Enviado desde mi iPhone
> El 12-12-2014, a las 18:49, Helena Worthen <email@example.com> escribió:
> I have two suggestions for changing practices, along with subject lines that accurately track a thread.
> 1. Messages no more than two screens long. One is preferred.
> 2. No more individually addressed messages. As in, "Tom, you said X" or "Melissa, you have misunderstood my point." Refer to an individual by quoting or citing, but speak to the list.
> Both of these may not qualify as "modest." I can defend each one, but will first wait for the *&^&*storm, if one is coming.
> Thanks --
> Helena Worthen
>> On Dec 12, 2014, at 11:43 AM, mike cole wrote:
>> Dear xmca0philes
>> My most recent note, regarding discussion of sociocritical theory via
>> Kris's RRQ paper, indicates part of my effort to implement modest changes
>> in the organization of xmca discourse aimed at improving its usefulness and
>> attractiveness to people (the two being mixed).

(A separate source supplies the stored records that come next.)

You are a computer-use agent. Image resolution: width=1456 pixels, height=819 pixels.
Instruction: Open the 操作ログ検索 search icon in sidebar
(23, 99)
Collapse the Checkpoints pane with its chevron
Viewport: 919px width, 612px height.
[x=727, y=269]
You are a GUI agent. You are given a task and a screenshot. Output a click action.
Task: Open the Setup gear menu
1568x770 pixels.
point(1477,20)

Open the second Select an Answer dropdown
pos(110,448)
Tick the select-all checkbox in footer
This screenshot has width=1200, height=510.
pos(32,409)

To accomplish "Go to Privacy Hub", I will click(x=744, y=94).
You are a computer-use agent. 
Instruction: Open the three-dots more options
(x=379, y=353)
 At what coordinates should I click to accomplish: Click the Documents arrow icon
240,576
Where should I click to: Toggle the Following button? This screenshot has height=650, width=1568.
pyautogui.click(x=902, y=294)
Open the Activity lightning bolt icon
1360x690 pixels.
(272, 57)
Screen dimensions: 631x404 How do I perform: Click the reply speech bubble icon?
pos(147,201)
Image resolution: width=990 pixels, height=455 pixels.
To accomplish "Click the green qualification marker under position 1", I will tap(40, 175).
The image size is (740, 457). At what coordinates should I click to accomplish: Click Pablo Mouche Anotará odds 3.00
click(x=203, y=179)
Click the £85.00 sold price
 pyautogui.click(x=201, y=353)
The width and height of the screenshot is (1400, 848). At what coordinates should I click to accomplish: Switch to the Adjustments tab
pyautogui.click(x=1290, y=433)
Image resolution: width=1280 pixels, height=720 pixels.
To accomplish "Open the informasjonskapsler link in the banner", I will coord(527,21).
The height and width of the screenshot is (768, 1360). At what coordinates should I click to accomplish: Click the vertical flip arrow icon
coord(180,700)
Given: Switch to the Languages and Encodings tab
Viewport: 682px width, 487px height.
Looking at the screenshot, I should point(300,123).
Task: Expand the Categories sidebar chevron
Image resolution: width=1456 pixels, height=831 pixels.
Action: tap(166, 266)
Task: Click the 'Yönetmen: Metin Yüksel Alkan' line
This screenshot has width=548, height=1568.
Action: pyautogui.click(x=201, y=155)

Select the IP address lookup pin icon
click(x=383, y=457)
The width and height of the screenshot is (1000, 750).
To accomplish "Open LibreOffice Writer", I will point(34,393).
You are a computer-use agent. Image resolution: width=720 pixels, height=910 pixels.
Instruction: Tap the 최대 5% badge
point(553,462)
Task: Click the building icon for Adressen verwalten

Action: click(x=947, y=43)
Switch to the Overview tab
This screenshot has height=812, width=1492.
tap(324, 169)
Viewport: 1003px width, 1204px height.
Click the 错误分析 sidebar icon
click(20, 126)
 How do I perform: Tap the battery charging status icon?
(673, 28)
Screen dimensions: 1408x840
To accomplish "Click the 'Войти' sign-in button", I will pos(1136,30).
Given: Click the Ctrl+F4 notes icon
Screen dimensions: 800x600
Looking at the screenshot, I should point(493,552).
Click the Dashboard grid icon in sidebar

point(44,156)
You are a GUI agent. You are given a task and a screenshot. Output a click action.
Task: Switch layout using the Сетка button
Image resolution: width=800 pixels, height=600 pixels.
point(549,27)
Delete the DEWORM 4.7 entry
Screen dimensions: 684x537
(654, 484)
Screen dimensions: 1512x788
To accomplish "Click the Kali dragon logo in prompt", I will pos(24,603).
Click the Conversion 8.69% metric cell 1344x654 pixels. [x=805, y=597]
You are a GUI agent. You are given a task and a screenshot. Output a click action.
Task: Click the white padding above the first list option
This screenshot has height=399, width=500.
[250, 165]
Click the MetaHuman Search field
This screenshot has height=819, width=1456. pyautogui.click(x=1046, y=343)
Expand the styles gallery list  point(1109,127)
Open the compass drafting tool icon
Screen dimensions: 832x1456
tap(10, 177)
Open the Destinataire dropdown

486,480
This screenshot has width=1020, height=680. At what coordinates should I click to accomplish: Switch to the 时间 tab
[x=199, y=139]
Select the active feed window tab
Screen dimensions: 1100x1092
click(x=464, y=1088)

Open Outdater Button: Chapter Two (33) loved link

>> At the most minimum level, we can reduce some sources of misunderstanding
>> and discoordination by declaring a distinct header for any topic anyone
>> wants to discuss concerning culture and development in their broadest
>> contexts. No guarantee ever that anyone will respond, let alone set off a
>> stream of responses. But at least we can keep sequence in the threads
>> consistent, and they will be easy to retrieve as a set from the archiving
>> web page should one want to.
>> There are no policepersons in this process. (But so far as I can tell, no
>> harm in nagging).
>> Other modifications in the structure of the discourse are possible. It
>> would be nice to know, for example, how many people actually read xmca from
>> time to time in some form, and how many of our 800+ subscribers have xmca
>> in their span filters. About 200 people people have posted in the past
>> year. Bruce and I are working on a non-obtrusive way of checking to see how
>> many silent folks are lurking out of interest and how many are zombies.
>> Early on Annalisa suggested a sort of "Beginner's Manual" which seemed like
>> a good idea, but it requires some coordinated person power. A group to
>> create such a facility is in the process of formation, and I figure there
>> should be more about that appearing.
>> A year or more ago Andy and Huw put together a wiki that I think of
>> (perhaps inappropriately) as a kind of "key word wiki" for CHAT.
>> It exists, although it is in quarantine at present to insure that it will
>> never carry any viruses into the UCSD campus. This seems like
>> a natural part of the xmca pool of resources, and may be useful to the
>> newbiies' materials.
>> We have looked into forums and other media for xmca, but so far as I can
>> tell, there is no general purpose utility that would not require the
>> involvement of significantly more coordinated person power, and probably
>> customizing, et that LCHC can manage. Perhaps I am wrong about this and the
>> new, great, effortless substitute is at your nearest supermarket. However,
>> for the moment, we will continue working within the fungible, but perhaps
>> not entirely elastic, structure of xmca.
>> Now, back to the thread I want to address,
>> It is the dilemma of psychology to deal with a natural science with an
>> object that creates history. Ernst Boesch.